The old morality was successfully undermined in the 1960s and 1970s. The hope of the protestors was to replace it with a new and more humane moral order. This may well be the long result, the biggest changes in family life since the neolithic will take time to work through. It’s been less than half a century, not a long time in the history of civilisations. But the chance of creating a new morality in the 1970s was there, and it was missed. Workers wanted control over their own lives, and more collectivism through Workers Control was one way this could be done. When this was rejected, workers took another way, more freedom as individual consumers.

Thatcher and Reagan in the 1980s chose to undermine the social and economic underpinnings of Keynesianism, rather than seriously try to re-impose the old moral order. Mrs Thatcher—who had lacked the flexibility and imagination to be a successful industrial chemist and whose career flourished only after she secured a rich husband—was and is a believer in the New Right talk of returning to old-style morality. But greed was the thing that the critical ‘swing voters’ went for.

In terms of GNP growth, Britain and the USA have done no better than they did under Keynesianism. In the USA, where the New Right were believed, middle-income Americans have simply been swindled out of the increase in wealth they should have had. The whole benefit has gone to the richest 10%, and especially a stratum of some three million millionaires. The US Supreme Court helped with this process, by finding that legal limits on the amounts candidates could spend was an infringement of Sacred American Freedom. It doesn’t mean you can buy an election, bad candidates have spent a fortune and flopped. But it does mean that the political system is much more biased towards the rich than it is in the UK.

‘Deregulation’ was the watchword of the 1980s and 1990s. Take out the silly bureaucracy and let the ‘wealth creators’ get on with it. They created wealth, indeed. But it was fools gold, invented wealth, accountancy tricks by people who couldn’t run a complex business venture any better than other trained and clever rivals. Everyone wanted to be the best, but those who were actually only so-so kept going by cooking the books.

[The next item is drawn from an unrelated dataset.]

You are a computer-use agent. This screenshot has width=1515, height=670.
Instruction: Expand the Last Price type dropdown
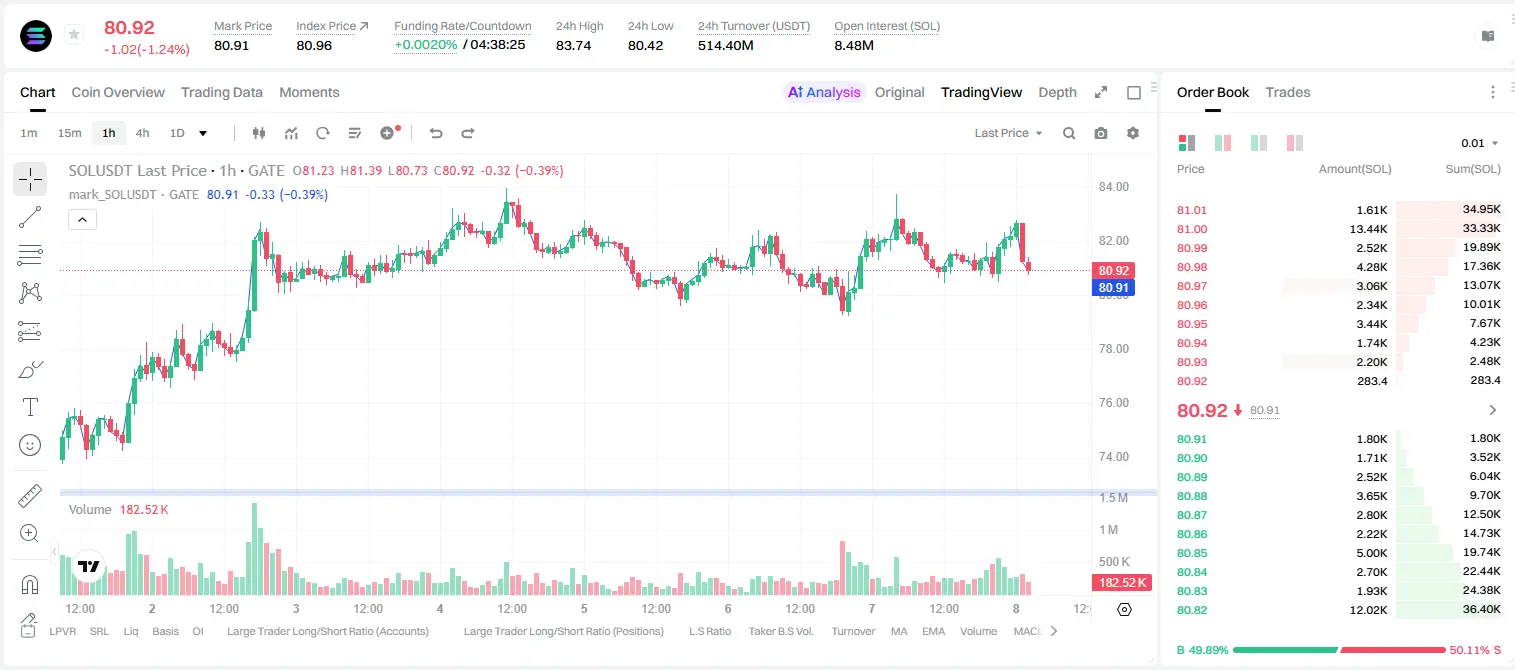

That’s the rule for places like Enron and WorldCom, where there was an intent to create wealth by superior management skills, and where the fraud may have begun in the hope it would all be fine in the end. Forked-tongue accountancy comes naturally enough in a culture that praises clever and successful cheats—look how long Jeffrey Archer lasted!

There is worse than Enron, stuff that was never intended to be honest. In America, the life savings of middle-income fools has been ‘lifted’ by rich crooks who talked the market up. It is hopefully not so bad in this country, but private pensions are a useful source of ‘stupid money’.

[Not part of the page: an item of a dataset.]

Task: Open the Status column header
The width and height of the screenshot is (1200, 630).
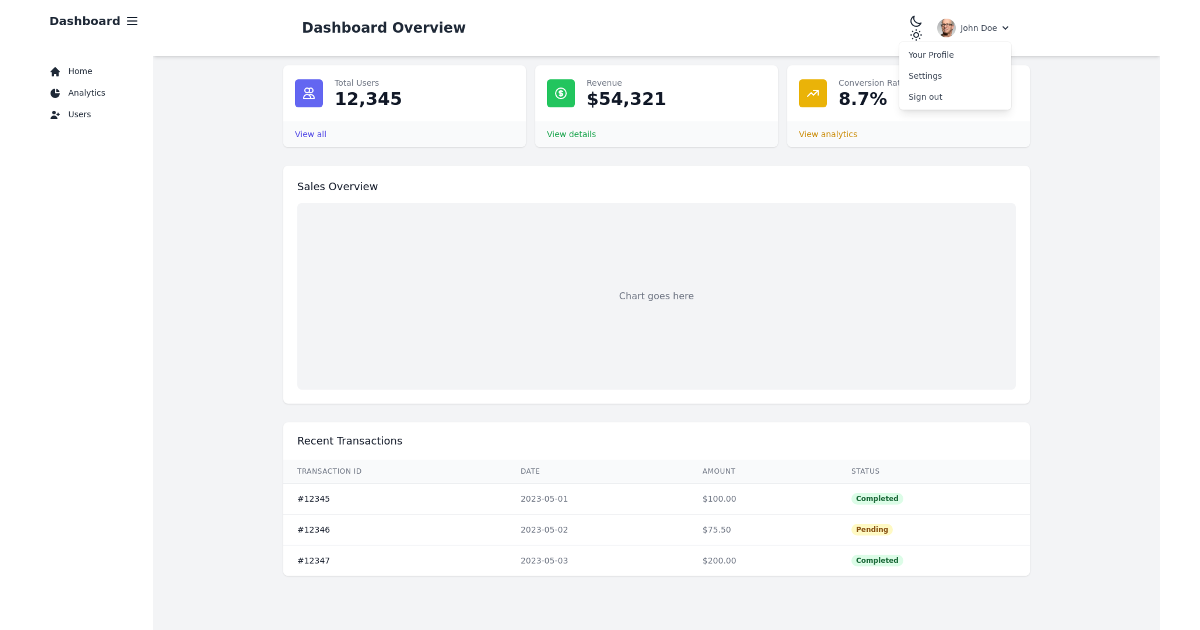Action: [865, 471]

‘Stupid money’ is not a term you will find mentioned in the standard accounts. But if ‘smart money’ does better than the market average, this can only be at the expense of those who do worse, maybe losing everything. If ‘smart money’ gets out in time, someone else has been left with worthless paper.

Money means nothing except as a measure of the total goods and services for sale using that currency. Print more—or create more using accountancy tricks—and you are floating a falsehood. Either the money is real, in which case you get inflation, too much money chasing too few goods. Or the money supply remains constant, and someone else suddenly finds that they have lost money, the shares they bought for £10,000 are now worth only £5000 and the extra £5000 potential spending has gone elsewhere.

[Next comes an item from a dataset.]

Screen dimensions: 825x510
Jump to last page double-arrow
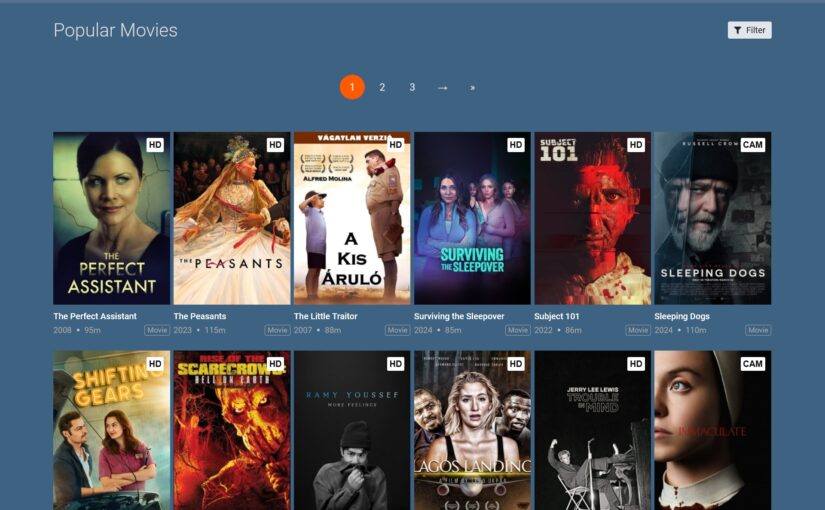tap(472, 88)
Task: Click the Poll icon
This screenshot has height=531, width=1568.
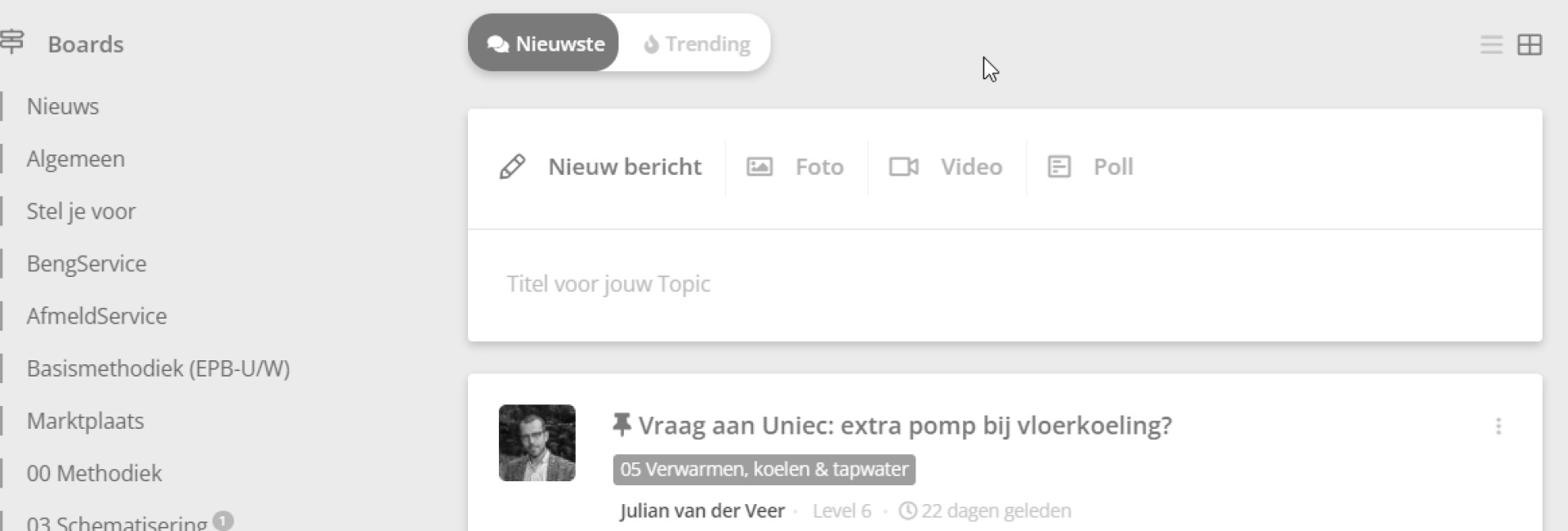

Smart money depends on ‘stupid money’ to balance the books. Obviously no one starts investing with the intention of being ‘stupid money’, just as no one goes betting or gambling with the intention of enriching the bookies and casino owners. But that’s the way it works out.

The majority of investors were convinced that they would be included among the elite group. Obviously a promise like that cannot be met. But there are a lot of stupid short-sighted people out there, and they may soon go back to blaming the government.

We are told now that the Telecoms bubble has been ten times bigger than the dot.com bubble. It was the same error, the theorists of McLunatic globalisation overselling a real trend. Computers are important, the internet is spreading fast and Telecoms are part of it. But with vast numbers of clever people well aware that these are growth areas, the rather-clever will inevitably lose out to smarter or luckier rivals. This is how the whole wealth of Marconi was frittered away, by an ‘imaginative’ program of buying up Telecoms companies that were seriously overvalued.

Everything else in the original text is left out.